The CPI file-format

		(C) 1997 Yann Dirson <dirson@debian.org>


 This file documents the CPI font-file-format, as understood by version 0.94
and above of the Linux console utilities ('kbd').

 This file has revision number 1.0, and is dated 1997/09/02.
 Any useful additionnal information on CPI files would be great.


0. Changes

1998/08/20: updated author's e-mail.


1. Summary

 The CPI file format is used by MS-DOS to store its fonts. This description
comes from reverse-ingeneering on codepage(1), so it's very incomplete. Any
complement would be greatly appreciated.

 A CPI file contains fonts for several MS-DOS code-pages, each in possibly
several sizes (typically 08, 14, 16). Each of these fonts is designed for a
particular device, which can be either a screen or a printer device.

 There is also a DR-DOS CPI format, for which I have even less documentation.

 MS-DOS 6.22 provides the following CPI files containing screen (EGA) fonts:

	iso.cpi
	ega.cpi
	ega2.cpi
	ega3.cpi
	
 The 3 latter files just contain selected codepages from the first one, in
sizes 08, 14 and 16, but the first one only contains size 16.


2. History

 Unknown.


3. Known programs understanding this file-format.

 The following program in the Linux console utilities can read and/or write
PSF files:

	codepage (R)


4. Technical data

 The file format is described here in sort-of EBNF notation. Upper-case
WORDS represent terminal symbols, ie.
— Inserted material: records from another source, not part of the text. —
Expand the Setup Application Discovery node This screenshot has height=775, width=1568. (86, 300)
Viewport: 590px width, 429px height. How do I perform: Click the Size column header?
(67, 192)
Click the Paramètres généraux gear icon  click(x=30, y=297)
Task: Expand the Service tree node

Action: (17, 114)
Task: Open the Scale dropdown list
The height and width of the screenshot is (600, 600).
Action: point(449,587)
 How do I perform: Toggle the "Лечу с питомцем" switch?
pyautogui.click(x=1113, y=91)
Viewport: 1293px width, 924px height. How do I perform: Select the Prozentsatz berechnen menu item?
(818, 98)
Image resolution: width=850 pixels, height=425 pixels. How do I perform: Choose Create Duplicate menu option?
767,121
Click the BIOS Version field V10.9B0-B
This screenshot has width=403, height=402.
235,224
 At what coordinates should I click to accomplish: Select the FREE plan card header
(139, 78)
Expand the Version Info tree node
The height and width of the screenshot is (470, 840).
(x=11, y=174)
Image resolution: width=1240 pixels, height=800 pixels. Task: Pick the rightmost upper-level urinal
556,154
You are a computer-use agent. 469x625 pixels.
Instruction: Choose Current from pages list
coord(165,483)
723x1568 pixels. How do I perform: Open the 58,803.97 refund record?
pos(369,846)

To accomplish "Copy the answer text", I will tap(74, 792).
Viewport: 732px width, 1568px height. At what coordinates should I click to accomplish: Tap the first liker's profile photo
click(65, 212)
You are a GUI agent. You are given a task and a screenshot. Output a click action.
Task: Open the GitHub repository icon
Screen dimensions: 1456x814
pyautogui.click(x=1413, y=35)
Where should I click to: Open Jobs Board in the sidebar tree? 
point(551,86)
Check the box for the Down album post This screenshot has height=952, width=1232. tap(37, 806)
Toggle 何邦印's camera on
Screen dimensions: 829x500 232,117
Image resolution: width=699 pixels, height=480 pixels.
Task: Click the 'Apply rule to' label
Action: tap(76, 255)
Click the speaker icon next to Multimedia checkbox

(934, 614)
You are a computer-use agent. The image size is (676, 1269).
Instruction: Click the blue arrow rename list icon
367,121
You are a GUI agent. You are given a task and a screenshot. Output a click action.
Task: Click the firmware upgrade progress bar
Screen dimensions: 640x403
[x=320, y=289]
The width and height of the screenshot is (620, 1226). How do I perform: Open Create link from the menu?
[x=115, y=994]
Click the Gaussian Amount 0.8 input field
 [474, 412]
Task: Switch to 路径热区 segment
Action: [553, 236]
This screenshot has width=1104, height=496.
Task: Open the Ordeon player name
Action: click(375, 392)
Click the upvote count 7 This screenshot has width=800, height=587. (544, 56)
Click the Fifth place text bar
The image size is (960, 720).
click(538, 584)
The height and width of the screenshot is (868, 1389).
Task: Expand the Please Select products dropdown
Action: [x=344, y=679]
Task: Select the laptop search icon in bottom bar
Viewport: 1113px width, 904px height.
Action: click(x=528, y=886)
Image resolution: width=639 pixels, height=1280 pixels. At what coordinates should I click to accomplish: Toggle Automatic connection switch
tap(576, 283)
C types; lower-case words represent
non-terminal symbols, ie. symbols defined in terms of other symbols.
 [sym] is an optional symbol
 {sym} is a symbol that can be repeated 0 or more times
 {sym}*N is a symbol that must be repeated N times
 Comments are introduced with a # sign.


# The data (U_SHORT's) are stored in LITTLE_ENDIAN byte order.

ms_cpi_file =
(off = 0)	ms_cpi_file_header
(off = 23)	font_info_header
(off = 25)	cp_entry_header
(off = 53)	<more>				# chained data in no special order

ms_cpi_file_header =
(off = 0)	ms_cpi_id
(off = 8)	font_res	# ?
(off = 16)	num_pointers	# ?
(off = 18)	p_type		# ?
(off = 19)	offset
 (size = 23)
			
ms_cpi_id	= {CHAR}*8 = 0xFF "FONT   "	# cpi_id is a 8-bytes "magic number" string
 (size = 8)
font_res	= {CHAR}*8
 (size = 8)
num_pointers	= U_SHORT
 (size = 2)
p_type		= CHAR
 (size = 1)
offset		= U_LONG
 (size = 4)

font_info_header = nb-codepages
 (size = 2)

nb-codepages = U_SHORT
 (size = 2)

#

# The header's normal size is 28 bytes. However, it is said there happens to
# be 26-bytes headers. What happens in this case ? Is font_offset still valid ?
cp_entry_header =
(off = 0)	cp_header_size 
(off = 2)	next_header_offset 
(off = 6)	device_type
(off = 8)	device_name
(off = 16)	cp_number
(off = 18)	cp_res			# ?
(off = 24)	font_offset
 (size = 28)

cp_header_size		= U_SHORT		# size of the codepage_header
 (size = 2)
next_header_offset	= U_LONG
 (size = 4)
device_type		= U_SHORT = 1 | 2	# 1 = screen ; 2 = printer
 (size = 2)
device_name		= {CHAR}*8		# eg. "EGA     "
 (size = 8)
cp_number		= U_SHORT
 (size = 2)
cp_res			= {CHAR}*6
 (size = 6)
font_offset		= U_LONG
 (size = 4)

<AT FONT-OFFSET>: cp_info_header cp_fontdata

#

cp_info_header =
(off = 0)	U_SHORT		# reserved
(off = 2)	num_fonts
(off = 4)	bitmap_size	# size of font data (all <num_fonts> sizes)
 (size = 6)

num_fonts	= U_SHORT
 (size = 2)
bitmap_size	= U_SHORT		# eg. for width=8 :  16->4102  08,14,16->9746 (!?)
 (size = 2)

cp_fontdata	= {raw_fontdata}	# font data for all <num_fonts> sizes

#

raw_fontdata =	{char_data}*256

char_data =	{BYTE}*<fontheight>